The government said to promote the spirit of “Lok Kalyan”, it will encourage the use of non-transferable “electronic vouchers” which can be redeemed at private vaccination centres.
“This would enable people to financially support vaccination of economically weaker sections at private vaccination centres,” the government said. In other words, it would enable affluent people to pay for the vaccination of low-income individuals at private centres.
The government also reiterated its warning to avoid large gatherings for a couple of months and follow COVID-19 -appropriate behaviour to avert any future wave, even as it noted that there has been a continued and sharp decline in daily new coronavirus cases in the country.
In a joint press briefing on the pandemic situation, Health Ministry Joint Secretary Lav Agarwal said an almost 79 percent decline in daily new COVID-19 cases has been noted since the peak on 7 May.
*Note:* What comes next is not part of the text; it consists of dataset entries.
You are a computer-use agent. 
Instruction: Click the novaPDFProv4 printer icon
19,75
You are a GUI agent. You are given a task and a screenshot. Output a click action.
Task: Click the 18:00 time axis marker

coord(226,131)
There has been a continued and sharp decline in daily new cases, he said on the second wave of COVID-19 .
This, as India registered 86,498 new coronavirus cases, pushing the infection tally in the country to 2,89,96,473 since the pandemic broke out in January 2020. This is the lowest daily tally of infections in more than two months. With 2,123 deaths, the toll climbed to 3,51,309.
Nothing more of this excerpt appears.